Below are some records. Return exactly the lines from the one containing "July 2025 (23, 1161)" through the one containing "July 2024 (23, 1307)", both included, and only those.

*Raw data*:
══════════

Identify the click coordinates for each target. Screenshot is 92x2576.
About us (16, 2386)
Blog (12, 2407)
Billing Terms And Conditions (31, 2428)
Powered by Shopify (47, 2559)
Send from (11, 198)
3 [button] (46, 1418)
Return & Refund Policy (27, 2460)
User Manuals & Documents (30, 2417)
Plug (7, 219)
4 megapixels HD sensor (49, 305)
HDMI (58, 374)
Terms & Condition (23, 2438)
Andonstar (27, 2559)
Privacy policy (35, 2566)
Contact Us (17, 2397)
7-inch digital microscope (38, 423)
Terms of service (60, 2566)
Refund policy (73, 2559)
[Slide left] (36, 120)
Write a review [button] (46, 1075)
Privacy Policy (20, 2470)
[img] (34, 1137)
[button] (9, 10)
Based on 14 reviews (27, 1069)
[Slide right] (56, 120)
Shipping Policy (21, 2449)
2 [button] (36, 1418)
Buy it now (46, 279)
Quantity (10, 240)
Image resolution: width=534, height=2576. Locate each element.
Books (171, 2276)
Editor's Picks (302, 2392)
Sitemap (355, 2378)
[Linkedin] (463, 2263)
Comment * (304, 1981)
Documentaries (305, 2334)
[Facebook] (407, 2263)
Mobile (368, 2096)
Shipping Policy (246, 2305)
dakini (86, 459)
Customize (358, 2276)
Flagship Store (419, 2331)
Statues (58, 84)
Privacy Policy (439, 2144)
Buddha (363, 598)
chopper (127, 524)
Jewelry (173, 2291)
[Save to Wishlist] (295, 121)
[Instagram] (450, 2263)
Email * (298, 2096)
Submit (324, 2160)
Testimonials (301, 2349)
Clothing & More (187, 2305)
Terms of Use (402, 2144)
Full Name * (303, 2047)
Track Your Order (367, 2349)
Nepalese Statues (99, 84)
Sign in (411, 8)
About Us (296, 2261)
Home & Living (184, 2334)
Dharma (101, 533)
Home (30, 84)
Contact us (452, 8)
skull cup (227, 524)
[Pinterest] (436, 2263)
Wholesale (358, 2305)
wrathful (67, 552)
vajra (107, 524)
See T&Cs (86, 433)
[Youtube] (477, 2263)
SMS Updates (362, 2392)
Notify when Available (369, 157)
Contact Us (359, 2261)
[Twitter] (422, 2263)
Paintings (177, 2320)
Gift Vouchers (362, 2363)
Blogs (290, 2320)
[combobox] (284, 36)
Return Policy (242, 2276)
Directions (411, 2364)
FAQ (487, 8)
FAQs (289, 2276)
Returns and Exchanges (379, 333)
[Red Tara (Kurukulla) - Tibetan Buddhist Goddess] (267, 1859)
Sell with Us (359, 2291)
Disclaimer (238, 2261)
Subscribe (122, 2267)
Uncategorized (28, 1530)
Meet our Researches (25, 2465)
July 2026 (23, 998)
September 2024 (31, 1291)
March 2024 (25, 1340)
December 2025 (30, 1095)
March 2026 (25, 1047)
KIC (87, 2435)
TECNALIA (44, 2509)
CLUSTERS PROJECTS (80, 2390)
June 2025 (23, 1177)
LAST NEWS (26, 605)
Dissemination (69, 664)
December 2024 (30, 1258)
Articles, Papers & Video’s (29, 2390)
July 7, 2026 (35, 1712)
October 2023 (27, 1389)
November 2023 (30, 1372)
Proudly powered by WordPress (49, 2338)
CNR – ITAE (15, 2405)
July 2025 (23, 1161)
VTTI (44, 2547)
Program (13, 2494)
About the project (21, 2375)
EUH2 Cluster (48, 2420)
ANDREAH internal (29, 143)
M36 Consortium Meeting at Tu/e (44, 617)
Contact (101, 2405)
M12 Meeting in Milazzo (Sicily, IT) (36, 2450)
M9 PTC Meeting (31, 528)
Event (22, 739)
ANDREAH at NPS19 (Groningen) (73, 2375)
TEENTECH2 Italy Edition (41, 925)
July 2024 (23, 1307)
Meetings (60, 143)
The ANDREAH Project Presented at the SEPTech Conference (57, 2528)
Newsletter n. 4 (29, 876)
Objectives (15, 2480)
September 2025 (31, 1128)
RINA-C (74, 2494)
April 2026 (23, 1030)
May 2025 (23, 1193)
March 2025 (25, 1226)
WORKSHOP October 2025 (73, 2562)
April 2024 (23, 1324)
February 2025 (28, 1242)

══════════

*Response area*:
July 2025 (23, 1161)
VTTI (44, 2547)
Program (13, 2494)
About the project (21, 2375)
EUH2 Cluster (48, 2420)
ANDREAH internal (29, 143)
M36 Consortium Meeting at Tu/e (44, 617)
Contact (101, 2405)
M12 Meeting in Milazzo (Sicily, IT) (36, 2450)
M9 PTC Meeting (31, 528)
Event (22, 739)
ANDREAH at NPS19 (Groningen) (73, 2375)
TEENTECH2 Italy Edition (41, 925)
July 2024 (23, 1307)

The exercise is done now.